Given text:
## Start
Code Monkey home page Code Monkey logo

d3d12translationlayer's Introduction

D3D12 Translation Layer

The D3D12 Translation Layer is a helper library for translating graphics concepts and commands from a D3D11-style domain to a D3D12-style domain.

A D3D11-style application generally:

  • Records graphics commands in a single-threaded manner.
  • Treats the CPU and GPU timeline as a single timeline. While there are some places where the asynchronicity of the GPU is exposed (e.g. queries or do-not-wait semantics), for the most part, a D3D11-style application can remain unaware of the fact that commands are recorded and executed at a later point in time.
    • Related to this is the fact that CPU-visible memory contents must be preserved from the time the CPU wrote them, until after the GPU has finished reading them in order to maintain the illusion of a single timeline.
  • Creates individual state objects (e.g. blend state, rasterizer state) and compiles individual shaders, and only at the time when Draw is invoked does the application provide the full set of state which will be used.
  • Ignore GPU parallelism and pipelining, trusting that driver introspection will maximize GPU utilization by parallelizing when possible, while preserving D3D11 semantics by synchronizing when necessary.

In contrast, a D3D12-style application must:

  • Be aware of GPU asynchronicity, and manually synchronize the CPU and GPU.
  • Be aware of GPU parallelism, and manually synchronize/barrier/transition resources from one usage to another.
  • Manage memory, including allocation, deallocation, and "renaming" (discussed further below).
  • Provide large bundles of state (called pipeline state objects in D3D12) all at once to enable cross-pipeline compilation and optimization.

To that end, this library provides an implementation of an API that looks like D3D11, and submits work to D3D12.

Make sure that you visit the DirectX Landing Page for more resources for DirectX developers.
## End
Data lines:
## Start
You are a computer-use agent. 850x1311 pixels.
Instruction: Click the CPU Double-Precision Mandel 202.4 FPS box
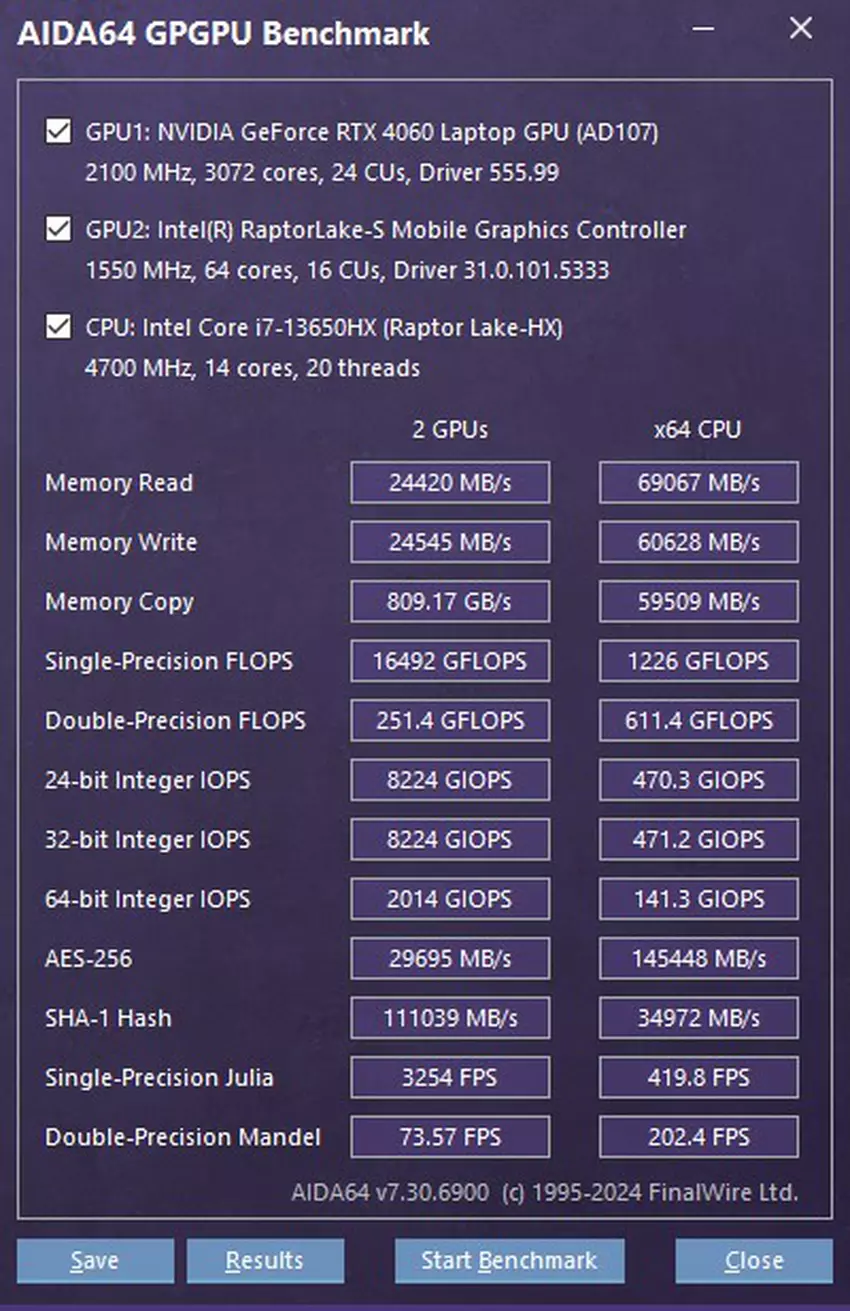(699, 1137)
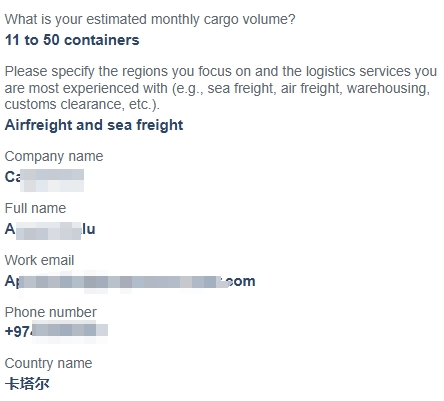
## End
Problems:
1: Write out part of the D3D12 Translation Layer introduction word for word, starting at "In contrast, a" and ending at "for DirectX developers.".
2: Pick up the D3D12 Translation Layer introduction after its last sentence and keep writing.
The data has nothing to do with the D3D12 Translation Layer introduction.

Responses:
1:
In contrast, a D3D12-style application must:

  • Be aware of GPU asynchronicity, and manually synchronize the CPU and GPU.
  • Be aware of GPU parallelism, and manually synchronize/barrier/transition resources from one usage to another.
  • Manage memory, including allocation, deallocation, and "renaming" (discussed further below).
  • Provide large bundles of state (called pipeline state objects in D3D12) all at once to enable cross-pipeline compilation and optimization.

To that end, this library provides an implementation of an API that looks like D3D11, and submits work to D3D12.

Make sure that you visit the DirectX Landing Page for more resources for DirectX developers.

2:
Project Background

This project was started during the development of Windows 10 and D3D12. The Windows graphics team has a large set of D3D11 content which was heavily utilized during design and bringup of the D3D12 runtime and driver models. In order to use that content, a mapping layer, named D3D11On12, was developed.

This mapping layer proved successful and useful, to the point that a second mapping layer was developed, named D3D9On12. As the name implies, this maps from D3D9 to D3D12, and has to solve a lot of the same problems as D3D11On12. So, D3D11On12 was refactored into two pieces: a part that implements the D3D11-specific concepts, and a more general part that translates more traditional graphics constructs into a modern low-level D3D12 API consumer. This more general part is what became the D3D12TranslationLayer.

This code is currently being used by two mapping layers that ship as part of Windows: D3D11On12 and D3D9On12. In addition to the core D3D12TranslationLayer code, we also have released the source to D3D11On12, to serve as an example of how to consume this library.

What does this do?

This translation layer provides the following high-level constructs (and more) for applications to use:

  • Resource binding
    The D3D12 resource binding model is quite different from D3D11 and prior. Rather than having a flat array of resources set on the pipeline which map 1:1 with shader registers, D3D12 takes a more flexible approach which is also closer to modern hardware. The translation layer takes care of figuring out which registers a shader needs, managing root signatures, populating descriptor heaps/tables, and setting up null descriptors for unbound resources.

  • Resource renaming
    D3D11 and older have a concept of DISCARD CPU access patterns, where the CPU populates a resource, instructs the GPU to read from it, and then immediately populates new contents without waiting for the GPU to read the old ones. This pattern is typically implemented via a pattern called "renaming", where new memory is allocated during the DISCARD operation, and all future references to that resource in the API will point to the new memory rather than the old. The translation layer provides a separation of a resource from its "identity," which enables cheap swapping of the underlying memory of a resource for that of another one without having to recreate views or rebind them. It also provides easy access to rename operations (allocate new memory with the same properties as the current, and swap their identities).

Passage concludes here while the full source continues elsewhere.